■ WRITTEN REQUEST
Can you return, unchanged, the records from the very first line through the line that contains "point(168,220)", with both of those lines included?

[A run of records]
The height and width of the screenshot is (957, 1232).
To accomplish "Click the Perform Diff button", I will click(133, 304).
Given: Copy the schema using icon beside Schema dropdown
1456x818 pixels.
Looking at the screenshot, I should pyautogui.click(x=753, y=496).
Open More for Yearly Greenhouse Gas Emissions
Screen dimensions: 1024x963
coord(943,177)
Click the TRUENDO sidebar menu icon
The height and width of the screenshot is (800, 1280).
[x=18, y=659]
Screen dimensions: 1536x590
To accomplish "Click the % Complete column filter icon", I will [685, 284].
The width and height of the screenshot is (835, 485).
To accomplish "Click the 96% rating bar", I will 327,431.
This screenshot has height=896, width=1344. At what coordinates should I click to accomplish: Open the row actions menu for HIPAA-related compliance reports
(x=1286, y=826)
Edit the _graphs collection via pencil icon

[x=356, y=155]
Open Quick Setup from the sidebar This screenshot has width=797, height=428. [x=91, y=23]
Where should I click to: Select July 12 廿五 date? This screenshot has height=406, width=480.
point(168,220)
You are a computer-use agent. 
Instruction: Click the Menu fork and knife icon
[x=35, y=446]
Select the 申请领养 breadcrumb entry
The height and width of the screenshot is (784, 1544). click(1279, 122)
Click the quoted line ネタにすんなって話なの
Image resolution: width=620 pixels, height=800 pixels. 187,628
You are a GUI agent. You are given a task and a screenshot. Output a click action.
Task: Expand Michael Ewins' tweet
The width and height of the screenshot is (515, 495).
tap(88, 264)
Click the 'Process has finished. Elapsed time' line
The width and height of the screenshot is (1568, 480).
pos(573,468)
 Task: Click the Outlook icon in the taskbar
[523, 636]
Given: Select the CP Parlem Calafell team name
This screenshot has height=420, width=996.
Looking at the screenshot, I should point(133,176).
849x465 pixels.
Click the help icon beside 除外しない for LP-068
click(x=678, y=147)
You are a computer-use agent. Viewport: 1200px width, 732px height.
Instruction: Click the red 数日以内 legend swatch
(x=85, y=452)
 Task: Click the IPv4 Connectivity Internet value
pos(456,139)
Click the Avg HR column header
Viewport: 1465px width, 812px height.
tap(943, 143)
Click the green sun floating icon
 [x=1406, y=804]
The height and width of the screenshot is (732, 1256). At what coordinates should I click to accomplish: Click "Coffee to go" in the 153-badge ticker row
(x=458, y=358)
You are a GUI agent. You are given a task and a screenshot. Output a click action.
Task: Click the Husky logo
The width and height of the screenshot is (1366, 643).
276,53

■ CORRECT RESPONSE
The height and width of the screenshot is (957, 1232).
To accomplish "Click the Perform Diff button", I will click(133, 304).
Given: Copy the schema using icon beside Schema dropdown
1456x818 pixels.
Looking at the screenshot, I should pyautogui.click(x=753, y=496).
Open More for Yearly Greenhouse Gas Emissions
Screen dimensions: 1024x963
coord(943,177)
Click the TRUENDO sidebar menu icon
The height and width of the screenshot is (800, 1280).
[x=18, y=659]
Screen dimensions: 1536x590
To accomplish "Click the % Complete column filter icon", I will [685, 284].
The width and height of the screenshot is (835, 485).
To accomplish "Click the 96% rating bar", I will 327,431.
This screenshot has height=896, width=1344. At what coordinates should I click to accomplish: Open the row actions menu for HIPAA-related compliance reports
(x=1286, y=826)
Edit the _graphs collection via pencil icon

[x=356, y=155]
Open Quick Setup from the sidebar This screenshot has width=797, height=428. [x=91, y=23]
Where should I click to: Select July 12 廿五 date? This screenshot has height=406, width=480.
point(168,220)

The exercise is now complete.